Collision detection is an essential aspect of AR / VR simulation. Does this new Ikea sofa you have an eye on really fit into that funky-shaped corner of your living room? This really is the question you would like answered when using the AR app on your tablet. Well, sometimes other industries have the same question when fitting machine-tools in factories.
In industries such as engineering, manufacturing and architecture, some of the biggest benefits of testing designs in VR is to assess the integration of different 3D elements or integration of the human factor with the CAD model. Collision detection can also enhance the realism of the VR experience, making it more effective for training and evaluation. In this article, we will define what 3D collisions are and how they can be used across many industries.
3D collisions are collisions that occur between two virtual objects, from any direction. They can be hard to calculate, as 3D CAD models are composed of multiple connected triangles, and any of these triangles can collide with another triangle.
The more triangles there are to represent a surface (also called a mesh), the more realistic the rendering is. But 3D collisions are also more complex to compute.
A part of your model collides with another part. It is important to detect these collisions when running a design review, so that you can see where parts clash, and avoid errors before reaching the production stage.
The VR hand collides with the 3D model. These collisions can be translated visually with a red rim where the parts intersect, haptically with vibrations or with sound.
The simulation of your real hands is penetrating the 3D model. This type of simulation is even more realistic when combined with tracking sensors, such as VR tracking gloves.

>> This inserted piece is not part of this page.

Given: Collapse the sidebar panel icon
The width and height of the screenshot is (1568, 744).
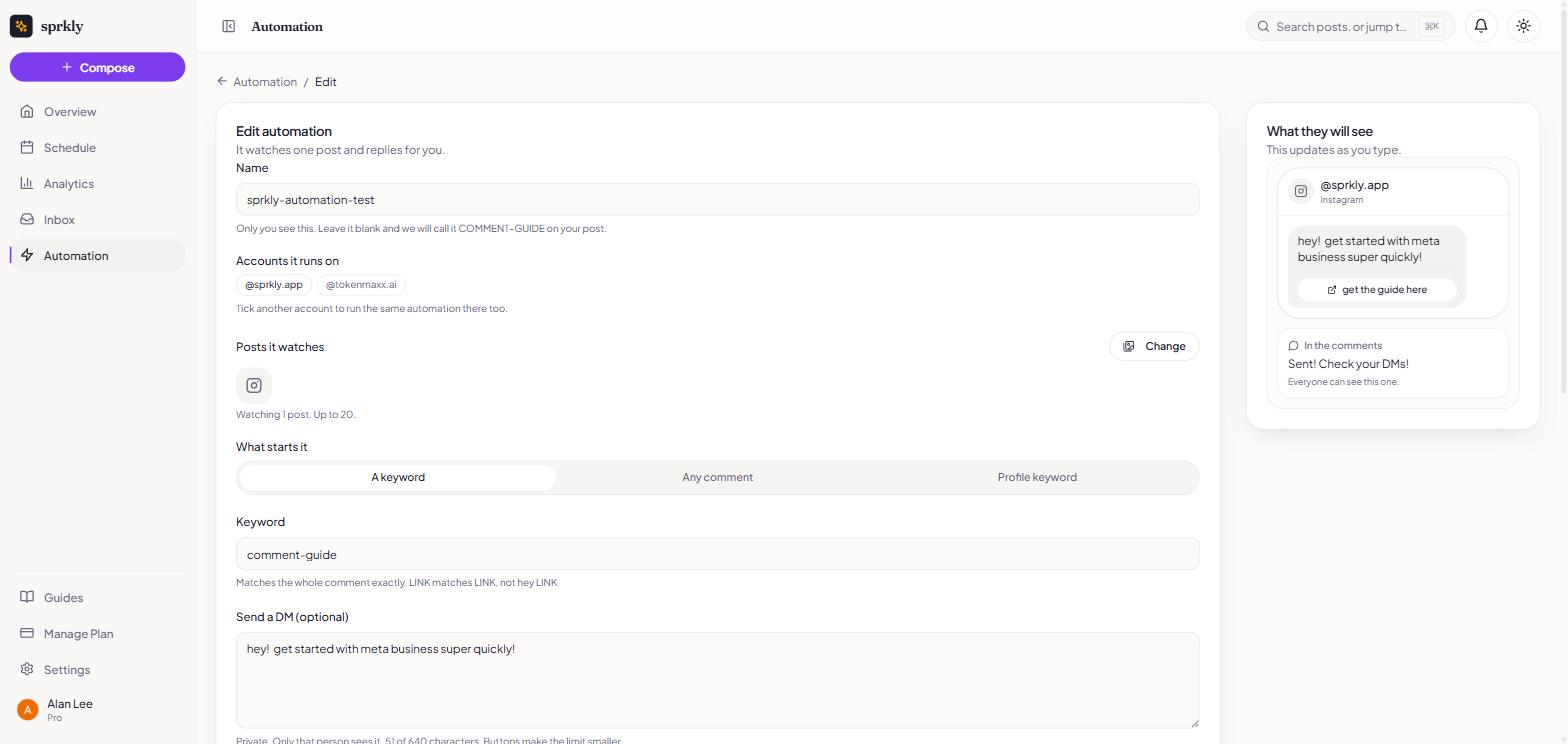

In your VR simulation, your simulated tool is colliding with parts of the model. It is very useful to test maintenance scenarios in real-like conditions. If the virtual tool and the model collides, that might be an indication that you are lacking space to properly mount and dismount the equipment.
The mannequin collides with parts of the virtual objects as he is executing a task. It is essential when performing reachability and ergonomics studies. You can get more accurate data by using a full-body tracking suit in VR.
Simulating the collisions between two models allows engineers to study the behavior of these objects in various environments, and see how different factors such as velocity and acceleration can influence the outcome of a collision.
Some use cases for the intersection of virtual objects would be:
However, without taking physics into account, simple interactions between CAD models will not be realistic enough for some use cases. What happens when you need to run a real-like simulation? Let’s go beyond simple 3D collisions and look into physics.
There are two main approaches on how to approximate 3D collisions with realistic physics:
Source: developpers.mozilla.org
For instance, for TechViz Virtual Assembly feature, TechViz software integrates Haption IPSI’s engine for rigid-body physics simulation with force-feedback. It ensures the non-interpenetration of virtual objects. The virtual objects are voxelized by the physics engine, which means it creates an orthogonal cover of the 3D object parallel to the different meshes, so as to capture its approximate shape information. The size of the voxel unit can be changed in TechViz.
Imagine that you have two parts of a product you want to assemble together: an engine, an aircraft, a ship… One part of the model has a hole, the other part has a protrusion that is the same shape and size as the hole. Detecting collisions will enable you to check if all the measures are correct when the two parts are connected. It also allows you to simulate constraints between the two groups of virtual objects.
Picture a robotic arm programmed to pick up and move objects from one conveyor belt to another. When the robot arm comes into contact with an object, it applies a force to grip the object and move it to the desired location. If the object is moving too quickly or unexpectedly, the robot arm can also apply an impulse to adjust its trajectory and prevent a collision with other objects on the conveyor belt.
Let’s say a car crashes into a truck. Both vehicles would have different masses and centers of mass, and their behavior during the collision would be determined by their respective velocities, the angle at which they collide, etc. The 3D collision would show the transfer of kinetic energy between vehicles, and the motion of both objects would be affected by the collision.
In this situation, you can also add virtual manikins to simulate the passengers and the consequences of the crash on a human body.
An accurate example for visualizing complex data in VR would be a building structure undergoing an earthquake. The simulation would involve the deformation of the different walls, columns, and other effects of the earthquake’s forces, such as the failure of the building. This simulation could be used by engineers to study the behavior of building structures during earthquakes and to design more resilient structures.
A car manufacturer can check if the spare where fits in its designed space in the trunk, or a warehouse manager car see how many pallets of goods can fit inside a storage unit.